→ WHAT YOU NEED TO DO
Reproduce every line of text in the records below word for word, and leave the pictures out of your output.

----------

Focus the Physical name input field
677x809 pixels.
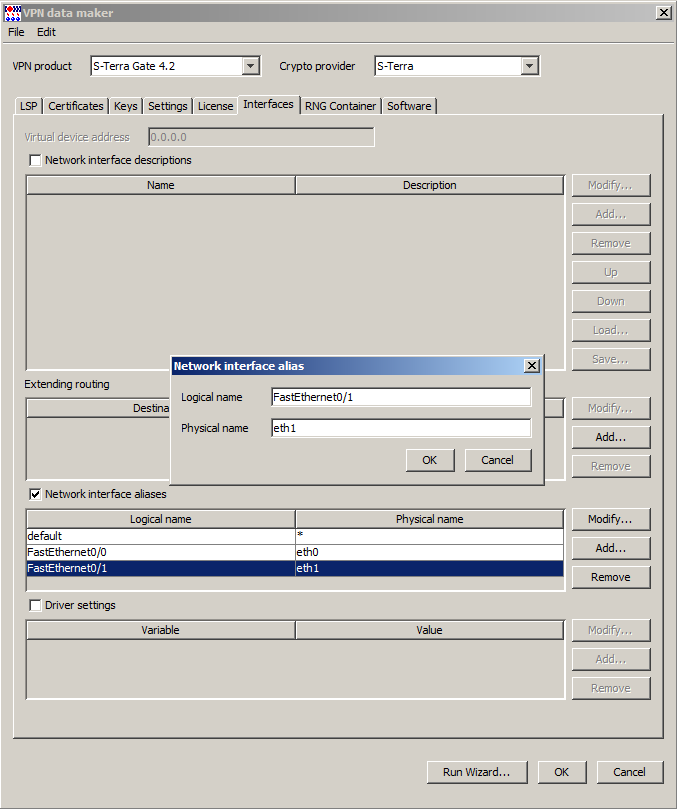(x=400, y=428)
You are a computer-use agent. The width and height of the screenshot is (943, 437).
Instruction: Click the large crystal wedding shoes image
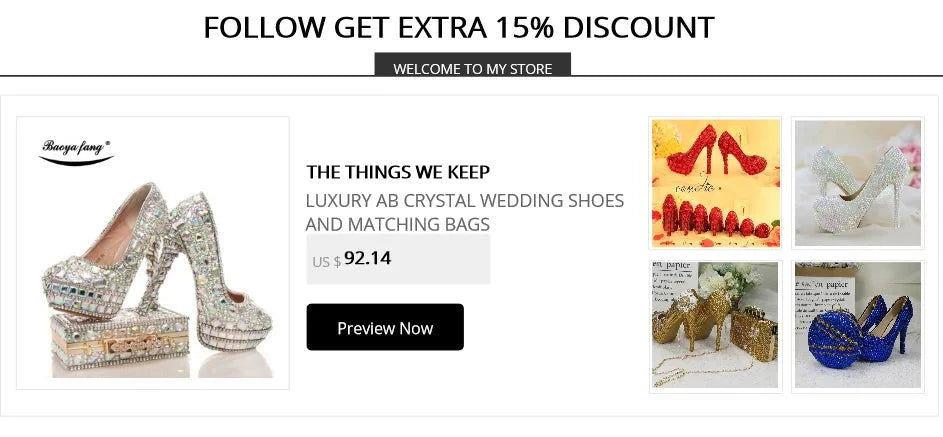tap(153, 270)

----------

→ CORRECT RESULT
Focus the Physical name input field
677x809 pixels.
(x=400, y=428)
You are a computer-use agent. The width and height of the screenshot is (943, 437).
Instruction: Click the large crystal wedding shoes image
tap(153, 270)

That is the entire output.